Orlando, atravesado/a por las palabras de una Virginia Woolf ausente y presente a la vez. Sus palabras y el sentido que les dio en esta obra literaria —, ahora convertida en onírica y teatral— atravesaron las fronteras del tiempo sin llegar a formularse el poder de sus principios. Este viaje a lo largo del tiempo y la belleza por la belleza nos muestra la pálida e inmaculada plática de unos personajes que se hablan, que nos hablan, que bailan o patinan, o se quedan en silencio. Y, sí, todo gira alrededor del tiempo y su importancia, a la exploración de la identidad del individuo y su propio cuerpo. Territorio político, como expresa la directora de esta obra (Marta Pazos). Un periplo que también nos habla del amor a la literatura, una enfermedad que Orlando padecía en las manos de una Virginia Woolf que se diluye en esta gran metáfora sobre la libertad y la muerte, igual que si estuviese sumergida tras el escenario en el caudal de agua que se la llevó. Quizá, no haya una mayor expresión de la libertad que duda hasta de la belleza, que cuando Orlando (Laia Manzanares) toma la palabra, o sobre el escenario llueven libros, o Virginia Woolf (Abril Zamora) nos recita pasajes de la novela vestida de libro. Palabras, unas y otras, que se expanden sobre hojas escritas y hojas en blanco que simbolizan la gran capacidad de expresión que éstas generan y, que en la obra de teatro concebida por Marta Pazos y Gabriel Calderón, desemboca en una ópera visual y estética como símbolo de aquello que puede llegar a significar y hacernos sentir una obra de arte, pues eso es Orlando, una obra de arte con mayúscula que, en sí misma, camina con paso firme por las turbulencias de la vida que nos rodea. Espacios soñados y nunca llegados a expresar que atrapan nuestros anhelos oníricos, por lo que tienen de inesperados y bellos. Sueños bañados por la gran música de Hugo Torres que, en ocasiones, tanto nos recuerda a la que está presente en las estéticas e inigualables películas de Peter Greenaway, de la que también es partícipe el vestuario único, atrevido e inusual, pero inmensamente mágico, de Agustín Petronio, y que, junto a la iluminación de Nuno Meira, hacen de esta obra de teatro un espacio multidimensional y sensitivo que, a su vez, manifiesta su valía a través de sus coreografías, configurando de este modo su naturaleza de espectáculo total.

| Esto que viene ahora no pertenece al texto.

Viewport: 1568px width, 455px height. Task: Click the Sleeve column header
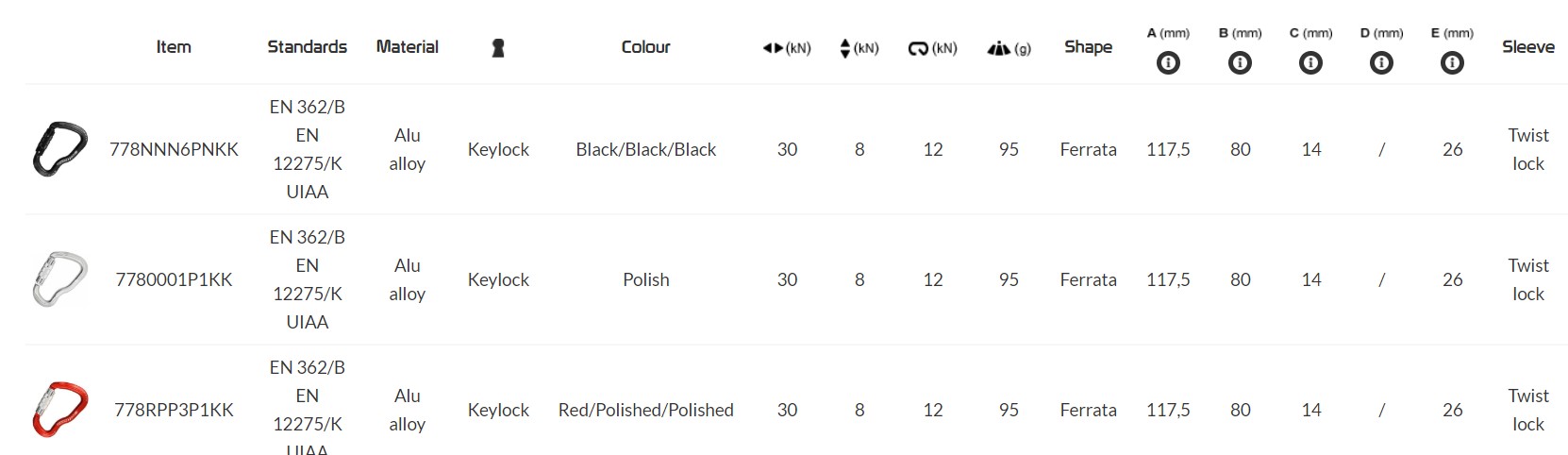click(1527, 47)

Orlando, dirigida por Marta Pazos «en una larga carta de amor» y, también, una biografía del mundo a lo largo del tiempo, donde la memoria mete y saca la aguja de la vida para unir, pero, sobre todo, para romper con los límites establecidos, porque como se nos recuerda en la obra: «La belleza y la verdad no se llevan bien». Una afirmación que nos lleva a plantearnos la diferencia entre el tiempo físico y su espacio temporal, y el tiempo del alma y su naturaleza inabarcable. Quizá, porque como también se nos dice: «El dueño de las palabras es quien las escucha». De ese lado receptivo es del que nace el deseo de ser otro, y de expresar sin miedo aquello que nos oprime con el propósito de alcanzar nuestro objetivo. Una meta que no es otra que la identificación con uno mismo y el desarrollo de una felicidad que lleva implícita la lucha por ser quien queremos ser y no quien nos imponen. De ahí, quizá provenga la frase: «El cuerpo como castillo, el cuerpo como jardín, el cuerpo como laberinto, el cuerpo como roble, el cuerpo como teatro», que Marta Pazos expresa acerca de esta obra y su indudable conexión con la naturaleza.
Un comentario aparte merece la maravillosa escenografía de Blanca Añón, en la que las puertas simbolizan como nadie el paso del tiempo y la transformación que éste nos genera. Puertas que se abren y se cierran y se vuelven a abrir y cerrar para dar paso a este sueño donde hasta la libertad duda de la belleza.